What this task involves
Each line from the one with "Image resolution: width=1456" through the end of the records below should be transcribed exactly, and each picture should be skipped.

━━ Input

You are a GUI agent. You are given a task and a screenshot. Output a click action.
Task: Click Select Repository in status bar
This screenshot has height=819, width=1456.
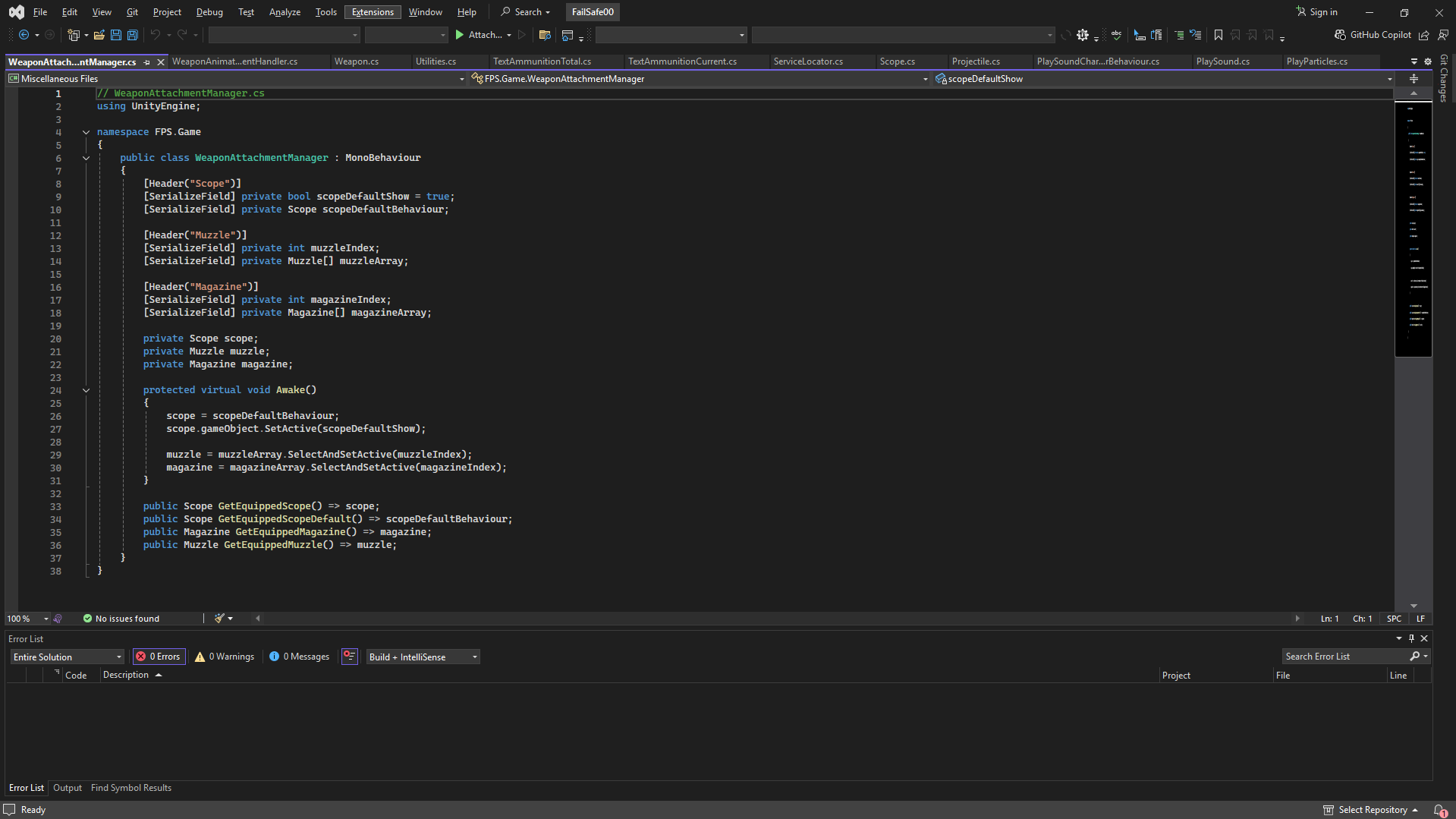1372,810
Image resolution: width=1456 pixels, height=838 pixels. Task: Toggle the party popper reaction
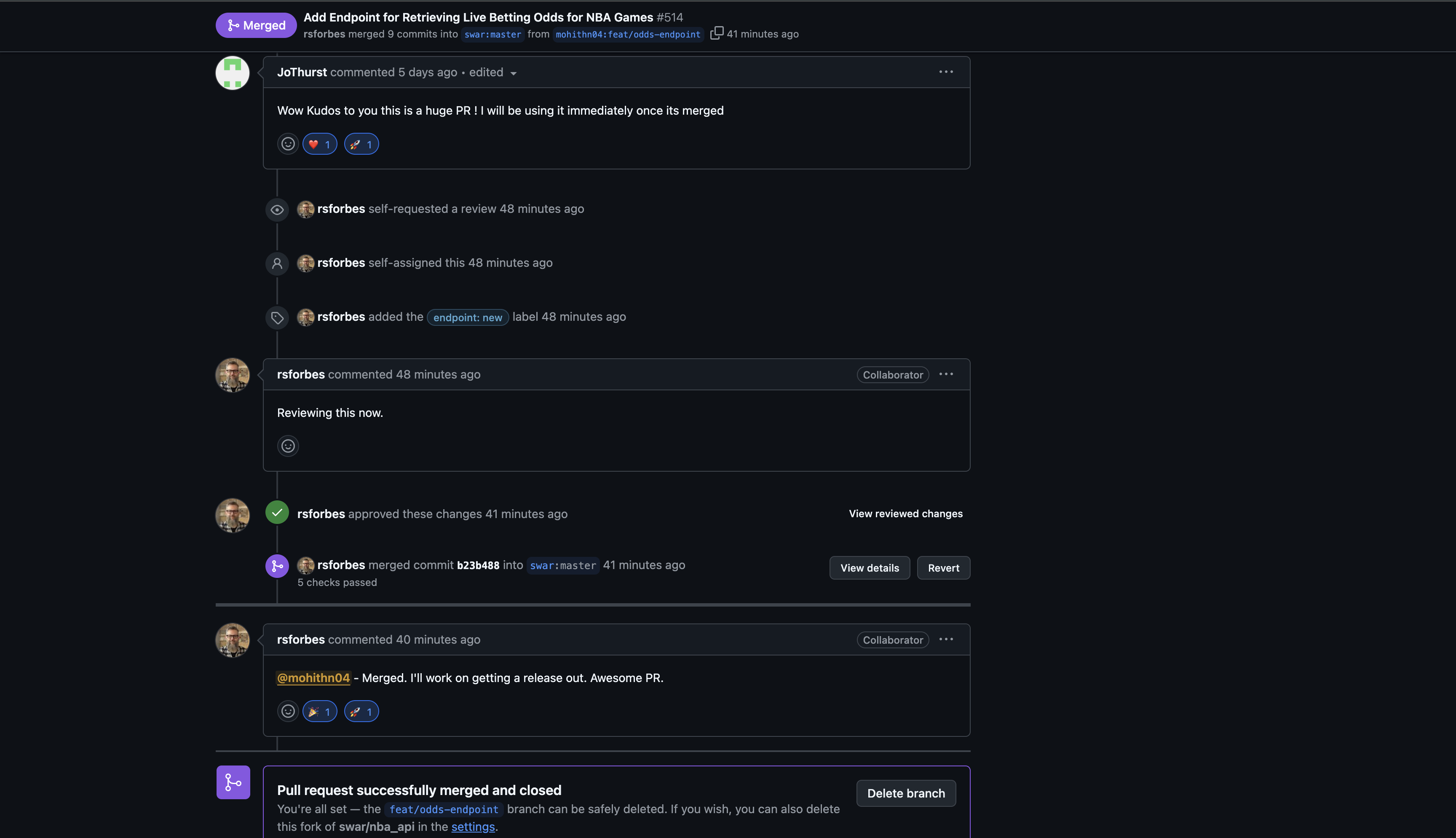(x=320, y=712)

━━━━

Answer to this task
Image resolution: width=1456 pixels, height=838 pixels. Task: Toggle the party popper reaction
(x=320, y=712)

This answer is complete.